Asked if he was going, Sen. Richard Blumenthal (D-Conn.) said, "I don't think I can make it." 
 
 
The lack of Democratic participation comes after Pence announced on Monday that he would be visiting the border with a bipartisan delegation from the Judiciary Committee.
 
“On Friday, @SecondLady & I will travel to the U.S./ Mexico border at McAllen, TX with a bipartisan delegation of members of the Senate Judiciary Committee,” the vice president tweeted Monday afternoon. “The Senate passed bipartisan humanitarian relief - but much more must be done to SECURE our border & end this crisis!”
 
Congress passed legislation to provide more than $4.5 billion in new border money, including nearly $3 billion in humanitarian aide. 
 
But the administration, and their Republican allies, argue further action is needed, including changes to the country's asylum laws.
 
Pence has repeatedly called on Congress to act to improve conditions at the border.

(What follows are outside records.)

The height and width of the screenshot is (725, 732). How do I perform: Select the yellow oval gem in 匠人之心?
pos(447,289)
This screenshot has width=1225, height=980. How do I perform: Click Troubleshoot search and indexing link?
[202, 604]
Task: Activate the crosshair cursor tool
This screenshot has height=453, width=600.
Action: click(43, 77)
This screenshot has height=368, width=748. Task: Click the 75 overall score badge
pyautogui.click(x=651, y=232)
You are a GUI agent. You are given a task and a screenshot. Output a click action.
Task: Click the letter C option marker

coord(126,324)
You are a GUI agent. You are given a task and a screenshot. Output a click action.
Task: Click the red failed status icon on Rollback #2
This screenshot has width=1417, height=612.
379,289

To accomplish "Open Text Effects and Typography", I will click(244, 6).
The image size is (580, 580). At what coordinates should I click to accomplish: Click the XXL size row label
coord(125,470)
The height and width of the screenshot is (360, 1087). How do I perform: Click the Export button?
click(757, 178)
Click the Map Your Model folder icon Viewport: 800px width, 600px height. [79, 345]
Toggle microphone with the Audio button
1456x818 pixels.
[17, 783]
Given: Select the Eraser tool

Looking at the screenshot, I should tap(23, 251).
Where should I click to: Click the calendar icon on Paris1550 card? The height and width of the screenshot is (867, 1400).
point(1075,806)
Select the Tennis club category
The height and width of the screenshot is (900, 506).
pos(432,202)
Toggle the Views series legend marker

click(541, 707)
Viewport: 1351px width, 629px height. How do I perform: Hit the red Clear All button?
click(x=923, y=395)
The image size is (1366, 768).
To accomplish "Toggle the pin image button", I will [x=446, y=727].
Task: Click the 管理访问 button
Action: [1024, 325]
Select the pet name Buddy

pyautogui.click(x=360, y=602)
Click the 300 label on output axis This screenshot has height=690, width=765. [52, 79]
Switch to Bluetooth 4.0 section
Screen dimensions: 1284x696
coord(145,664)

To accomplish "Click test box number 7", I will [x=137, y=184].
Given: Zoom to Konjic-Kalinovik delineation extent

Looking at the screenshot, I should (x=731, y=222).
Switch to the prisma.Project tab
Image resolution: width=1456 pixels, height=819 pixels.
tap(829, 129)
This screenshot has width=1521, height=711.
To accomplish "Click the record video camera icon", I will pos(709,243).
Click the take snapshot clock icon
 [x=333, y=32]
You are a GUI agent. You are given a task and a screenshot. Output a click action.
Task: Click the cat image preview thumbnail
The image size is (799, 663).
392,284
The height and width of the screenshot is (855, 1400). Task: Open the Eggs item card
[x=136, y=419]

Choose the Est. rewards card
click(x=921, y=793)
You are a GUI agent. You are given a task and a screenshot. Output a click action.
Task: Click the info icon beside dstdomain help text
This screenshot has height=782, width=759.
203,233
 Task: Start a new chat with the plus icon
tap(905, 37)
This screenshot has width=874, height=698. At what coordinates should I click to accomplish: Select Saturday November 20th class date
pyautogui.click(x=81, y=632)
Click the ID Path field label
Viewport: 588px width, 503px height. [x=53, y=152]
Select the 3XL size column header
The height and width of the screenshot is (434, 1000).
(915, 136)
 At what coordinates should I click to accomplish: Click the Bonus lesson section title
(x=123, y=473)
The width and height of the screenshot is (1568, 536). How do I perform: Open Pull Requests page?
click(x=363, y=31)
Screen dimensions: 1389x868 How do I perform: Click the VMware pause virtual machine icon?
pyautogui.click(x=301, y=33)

He said, “We’ve got to get to the root causes” of the reported conditions in border facilities in an interview last month.

"No American should approve of this mass influx of people coming across our border," Pence told CNN. "I was at the detention center in Nogales, [Ariz.]. ... It is a heartbreaking scene. These are people who are being exploited by human traffickers. ... Congress has to act."